J’ai dit tout ce que Ponte-Curone me rappelle. L’ordre nous vint un matin de nous préparer à partir dans la soirée. L’empereur avait décidé cet audacieux mouvement qui trompa l’armée autrichienne, nous porta en quelques jours sur les rives du Tessin, et nous ouvrit les portes de Milan. Où allions-nous ? C’était ce que chacun ignorait ; seulement, à notre grande surprise, au lieu de nous diriger à pied et à cheval sur les routes où nous marchions depuis plusieurs jours, on nous fit reprendre les voies ferrées. Au tomber de la nuit, on nous mit tous, bêtes et gens, dans des wagons. Où devait s’arrêter le convoi qui nous emportait ? Assurément la troupe ne le savait guère, puisque je ne le savais pas moi-même. Les soldats comprenaient pourtant que l’on se précipitait vers une prompte et décisive action. De là une joie expansive qui a fait pour moi de ce départ un des meilleurs incidens de la campagne. La gare de Ponte-Curone était encombrée de troupes qui toutes ne pouvaient point partir à la fois. Les hommes qui s’embarquaient étaient salués de mille propos, gais, pressés et bruyans, par ceux qui bientôt allaient les suivre. Quelques voix claires et vibrantes portaient à nos oreilles, avec son tour impossible à méconnaître, son accent distinct entre tous, la plaisanterie parisienne : « Train de plaisir, criait-on, grande vitesse ! » J’aimais ces voix qui me rappelaient les débuts de ma vie militaire, la gent leste, intelligente et hardie qui courait au feu, il y a douze ans, sous le regard souriant et attendri de la grande cité qu’elle sauvait. L’esprit parisien du reste n’est qu’une variété de l’esprit français. Le fond de l’humeur est le même chez tous nos soldats, n’importe de quelle province ils viennent. Je m’en étais aperçu depuis longtemps ; une fois de plus cette soirée me le montrait. Jamais gens partant pour les buts les plus rians de ce monde n’eurent un départ plus vivement marqué que le nôtre au coin de la verve, de la pétulance et de l’entrain.
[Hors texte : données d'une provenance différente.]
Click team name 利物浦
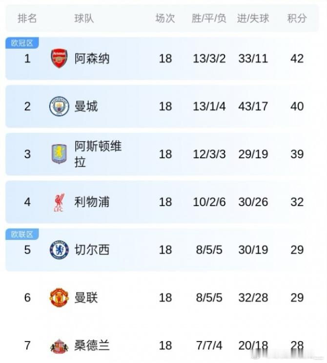The width and height of the screenshot is (327, 363). [92, 202]
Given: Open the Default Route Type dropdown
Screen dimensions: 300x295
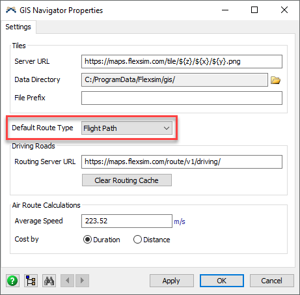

La soirée était d’une douceur merveilleuse ; le chemin de fer, à Ponte-Curone, était bordé par des champs où s’étaient allumés maints feux de bivouac. À la clarté de ces feux resplendissaient des figures animées nous envoyant des paroles ardentes et légères, comme les étincelles qui, après avoir tournoyé un instant dans l’air, s’abattaient entre les herbes des prairies.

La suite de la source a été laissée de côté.